I'd bet my entire Sony lens collection on it. 

*unfortunately, only the exposure you observe first will be retained
**Canon recommends that you keep sharp objects and weapons safely stored and out of reach of your camera


----------



## Jim Saunders (Aug 29, 2018)

R for Round, what else?

Jim


----------



## Frederik_Bo (Aug 29, 2018)

ahsanford said:


> I have never seen stock in a very specific feature climb so high in value in such a short period of time as Eye AF.
> 
> I've never used it before, but can someone convey to me how it went from being a neat new feature to 'if Canon's next camera doesn't have it, I'm setting my house on fire'?
> 
> - A



I think it makes sens, as much as eye AF is af feature uniq to mirrorless. So one of the points in getting a mirrorless is to get this kind of functionality. If it is not included I think you are right to be a bit bummed out. Just my opinion.


----------



## knight427 (Aug 29, 2018)

Frederik_Bo said:


> I think it makes sens, as much as eye AF is af feature uniq to mirrorless. So one of the points in getting a mirrorless is to get this kind of functionality. If it is not included I think you are right to be a bit bummed out. Just my opinion.



Personally, I can't wait for dual FF sensor cameras so they can simulate bokeh.


----------



## fullstop (Aug 29, 2018)

ecpu said:


> This is where I strongly disagree.
> 
> Why can't both coexist? The technology in the sensor and processor is already there... it makes no sense to me to leave out video.




they can co-exist. As long as i get to buy Pure stills cameras. Hybrid Stills+Video should be offered as a "special version" for some cameras, with excellent video specs and consequently higher price for dual capability. It would hopefully also end the forums howling re. "no 4k video", "nerfed Codec", etc. 

For my use, video recording is a negative. It causes design choices in cameras, that are detrimental to stills capture. Sensors and all need to be optimized for extended periods of full-bore video capture with large heat dissipation. Red "Record-Video" buttons in all sorts of places disturb my clean user interface. Video-stuff clutters my menus without user being able to totally remove/suppress those options. Thanks, but no thanks. "Pure stills camera" for me please. Don't understand, why CaNiSo do not offer those. I think it is a much larger niche than those who really need/want stills+video.


----------



## bokehmon22 (Aug 29, 2018)

ahsanford said:


> Who do you trust more?
> 
> A7 + an adaptor from either Sigma or Metabones that may / may not have a licensed AF routine
> 
> ...


Canon obviously, but Sigma latest lens perform just as well as native lens. Just watch some Dustin review. He mentioned there might be some Sigma licensing. It's conspiracy theory but it works well.


----------



## Uneternal (Aug 29, 2018)

R could stand for retract as the new Canon will possibly have a mount that moves outwards when an EF lens is attached.
Remember some rumor said the new EOS will have "a sexy solution" to adapt EF lenses.
Sounds to me like something movin in and outwards maybe ...


----------



## Hector1970 (Aug 29, 2018)

Frederik_Bo said:


> I think it makes sens, as much as eye AF is af feature uniq to mirrorless. So one of the points in getting a mirrorless is to get this kind of functionality. If it is not included I think you are right to be a bit bummed out. Just my opinion.

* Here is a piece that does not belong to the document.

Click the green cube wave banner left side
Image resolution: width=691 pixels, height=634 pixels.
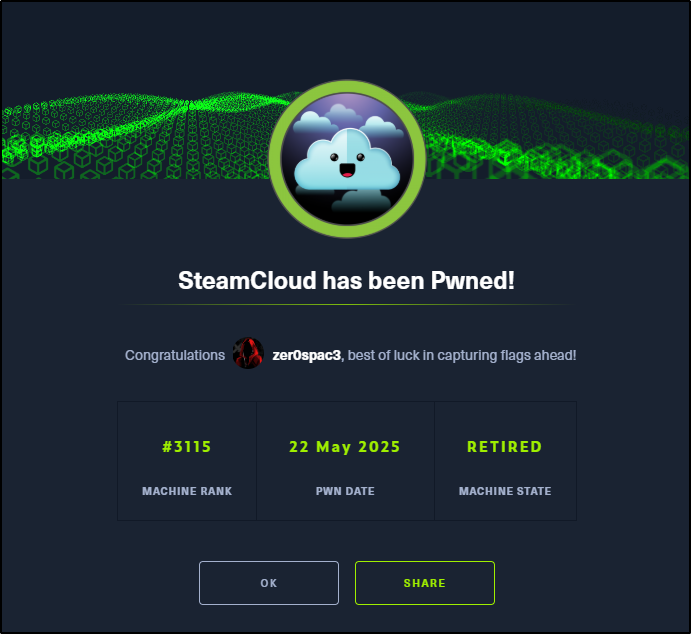pos(134,137)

Sony's implementation of it is very good. That's my only experience with it. I could see it being very useful . It's a nice use of technology. If they could add a bird focus that would be handy too.


----------



## jmoya (Aug 29, 2018)

Michael Clark said:


> Canon's reply:
> 
> "If you want a real video camera for a still camera price, get it from someone else. Thanks for asking, though."

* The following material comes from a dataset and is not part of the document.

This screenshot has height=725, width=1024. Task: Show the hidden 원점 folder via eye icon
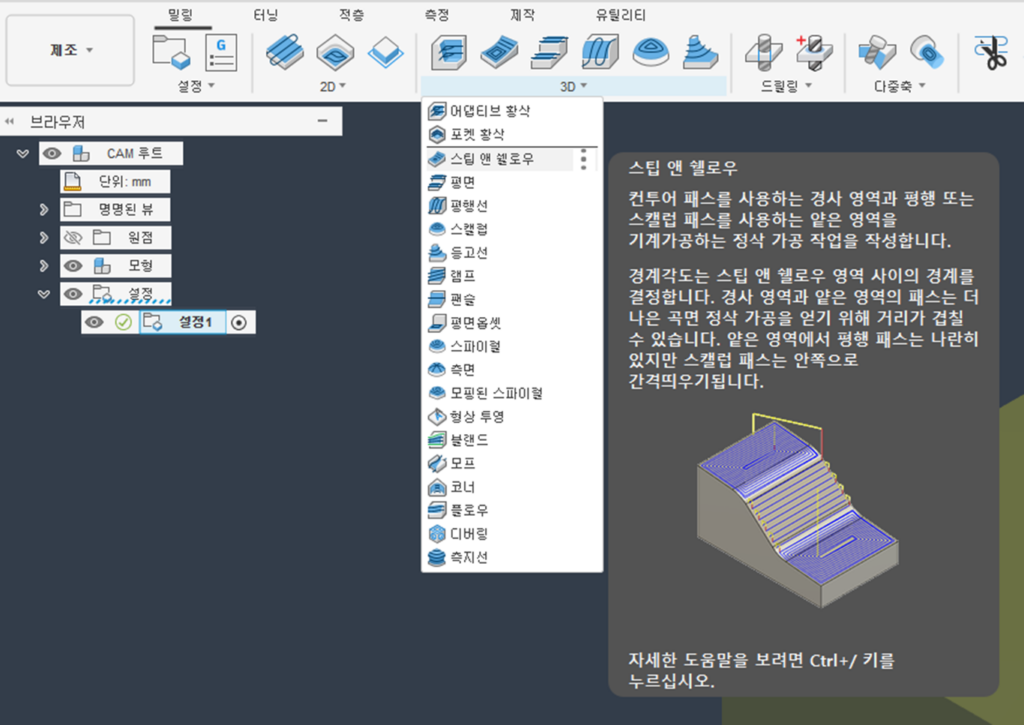[72, 238]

This is the same debate that people had when the 6d mark II was rumored and then released. The lack of 120fps on video and 4K. People were losing their shit and telling people to go screw themselves and switch canon to something else or buy a dedicated video camera. Those people are dumb! Why switch or get a video camera for something that all other manufacture camera companies offer already and have so for years. We just would like canon to catch up with the times. That's all. At least 120 on 1080 would make this perfect. We are in the film making youtube and instagram world. Where photography and video is blended into one and traveling light is essential.


----------



## Frederik_Bo (Aug 29, 2018)

Hector1970 said:


> Sony's implementation of it is very good. That's my only experience with it. I could see it being very useful . It's a nice use of technology. If they could add a bird focus that would be handy too.



I actually dont think bird focus sounds to to fare fetched as a future feature


----------



## takesome1 (Aug 29, 2018)

Uneternal said:


> R could stand for retract as the new Canon will possibly have a mount that moves outwards when an EF lens is attached.
> Remember some rumor said the new EOS will have "a sexy solution" to adapt EF lenses.
> Sounds to me like something movin in and outwards maybe ...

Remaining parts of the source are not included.